What do you need to know? We have become so mesmerized by the data "hits" such as current open orders, the unread e-mail in the inbox, work on a new word processing document or presentation, or a collaborative project that we ignore the data "niches" of fixed content data that actually makes up the bulk of the useful data in the enterprise. Niches in this case simply mean data that is less frequently accessed or used for a different purpose than the original one for which it was created or acquired. For example, an open order is part of the revenue-producing order fulfillment process so it is a "hit." A closed order "niche" does not represent additional revenue, but it may represent a product that is under warranty to be supported by a support organization, a record that has to be kept for financial reconciliation purposes, and a data "atom" to be sent to a data warehousing or business intelligence application for supply chain planning or customer up-selling or cross-selling.
The first age of computer-based information was the age of transactional data. That information tended to be in the form of structured data managed by database management systems in a relational database. Examples include order fulfillment systems, such as reservation systems, and enterprise resource management (ERM) systems.

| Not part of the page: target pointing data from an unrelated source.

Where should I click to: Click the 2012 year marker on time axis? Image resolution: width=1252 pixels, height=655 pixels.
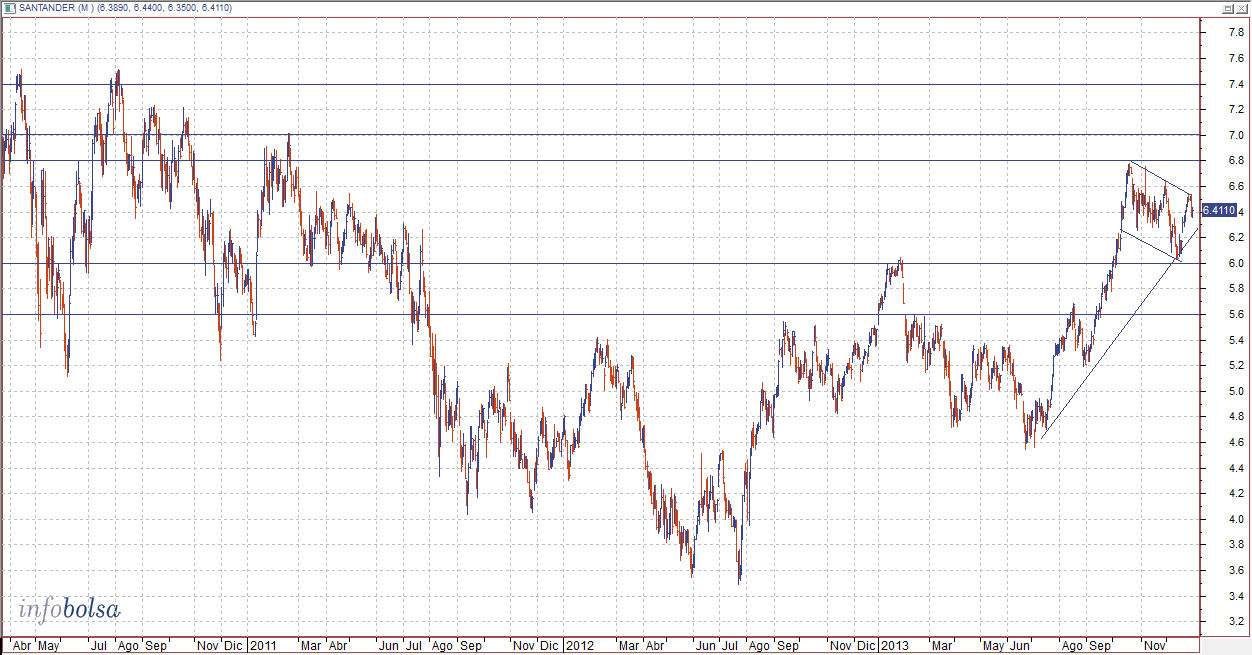[579, 646]
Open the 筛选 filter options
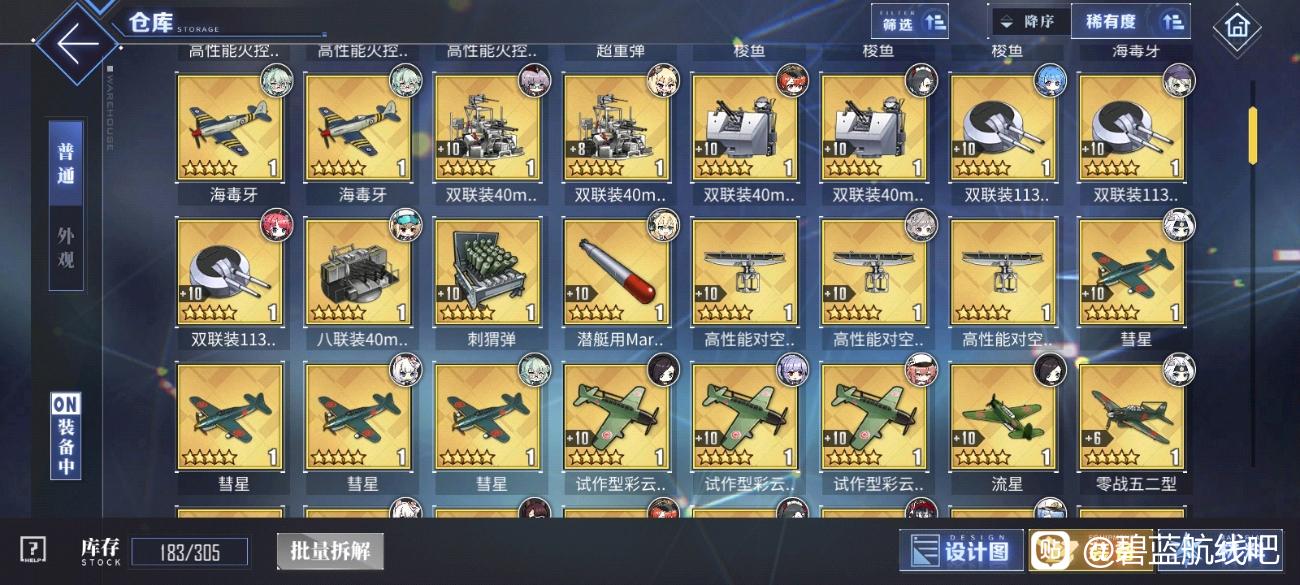 [x=911, y=21]
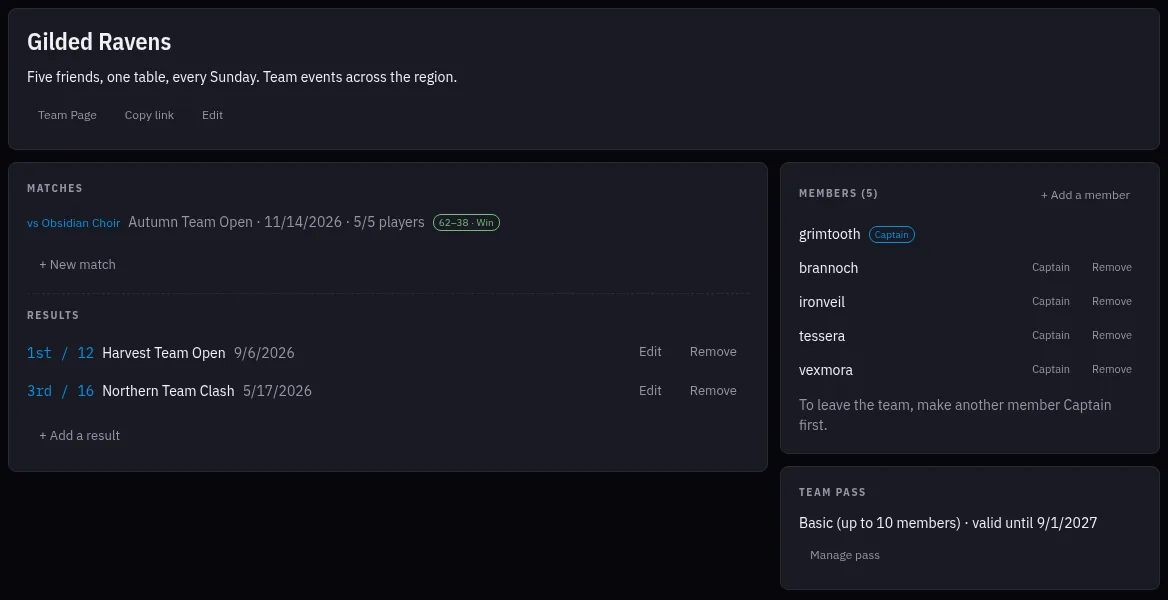This screenshot has height=600, width=1168.
Task: Copy the team link
Action: 149,115
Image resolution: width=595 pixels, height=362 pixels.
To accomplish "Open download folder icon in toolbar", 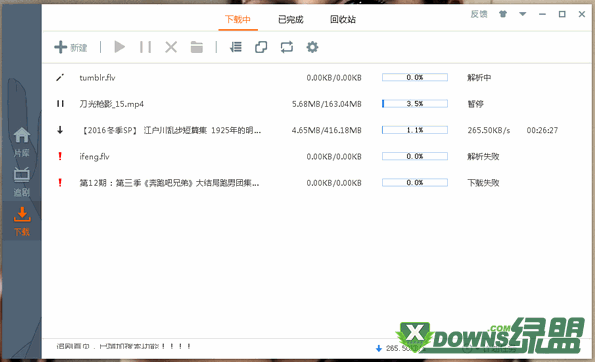I will pos(197,47).
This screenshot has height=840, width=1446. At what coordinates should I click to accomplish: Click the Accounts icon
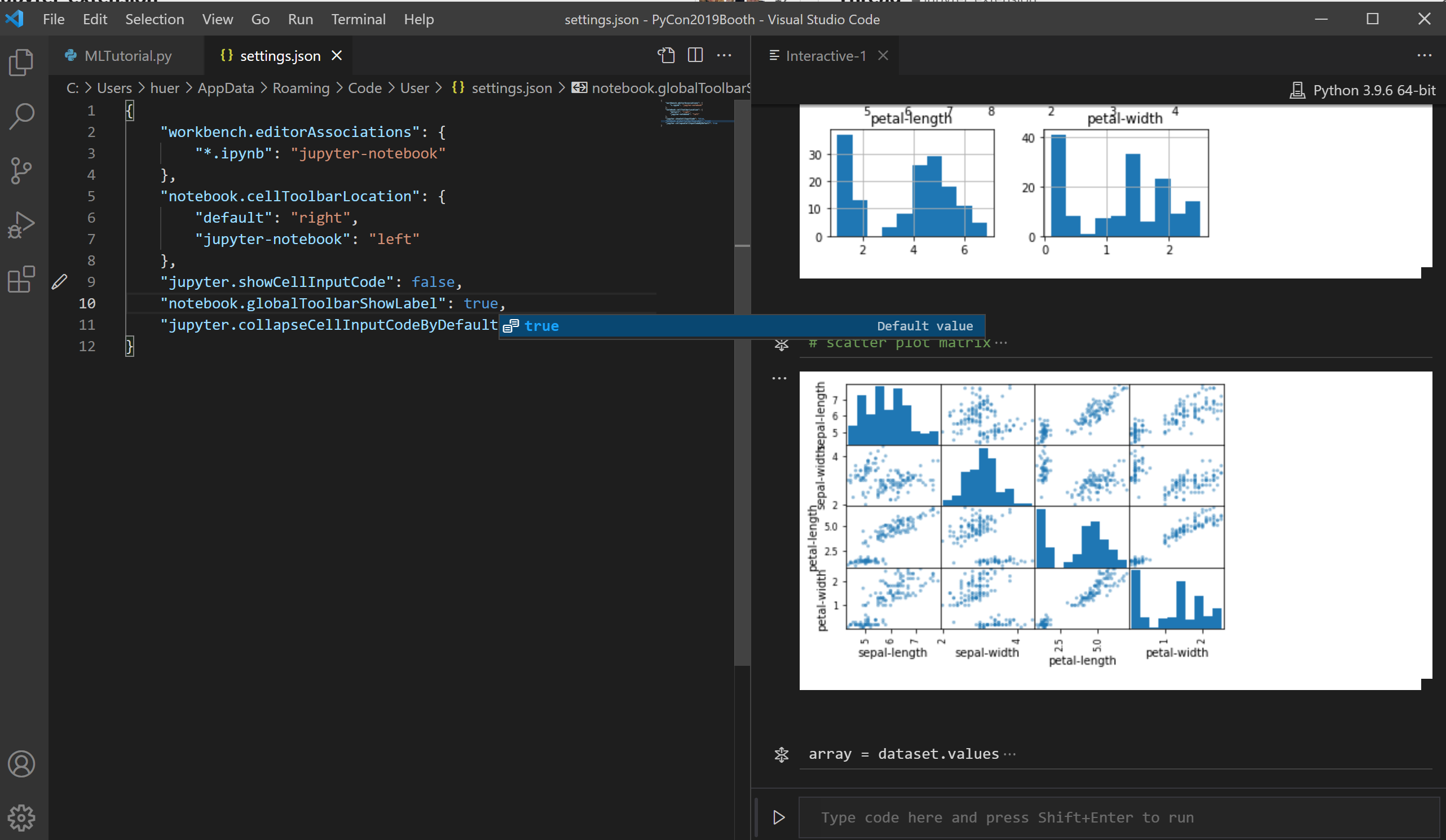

The second age has been the proliferation of semi-structured and unstructured data. That includes searchable semi-structured data, such as seemingly ubiquitous e-mail, personal productivity tools, such as word processing, spreadsheets, and presentations, and collaboration tools, such as Lotus Notes and Domino. That also includes unstructured data that can be sensed (such as seeing and hearing), including video, audio, and medical images. Both eras have focused on the "hits," which is the active changeable information.
The third era will not be about applications that create the data, but rather about how organizations will better manage and harvest value from an important competitive differentiating asset -- the unique information, such as customer history, that only they have. Remember that although this fixed content data is "niche" data, the data represents the bulk of the data in any enterprise.
And there are a number of challenges from a storage viewpoint. Growth, accumulation, freezing, and ageing are four basic principles that apply to storage today. Growth means that the volume that comes through the figurative door each year continues to grow. Accumulation means that more data is acquired than destroyed. Freezing means that data changes character sometimes in its lifecycle and becomes fixed content that is read-only -- writes have stopped for whatever reason. Ageing means that the patterns of usage of data change as it ages.
Note that the prior age is not replaced nor supplanted by the new age. Each age requires a new way of thinking about how to manage the processes that are associated with the data. In the new era you will have to think about the Long Tail of storage -- the fixed content.
What are your choices? You can't live with the data, but you can't live without it.
If you are a storage administrator, you might feel that storage is like grain silos. Torrents of storage grain are coming in every day and all that you can do is buy more silos. That is a reactive approach. You might try a more proactive approach and work both within the rest of the IT department (such as with database administrators) and with business units. You can think about how to use data classification as part of information lifecycle management. You can think about how to create tiered storage and how to create active archives to better take advantage of the data "niches" of the Long Tail of storage. Getting everyone to think more about how to use fixed content data will not be easy, but you are likely to not only make your job more interesting and productive, but also you are likely to let management know that you are an up and comer.
Thinking about how to approach the abundance of data caused by fixed content data is not easy. There is much more to be done. But thinking about it as the Long Tail of storage is a start.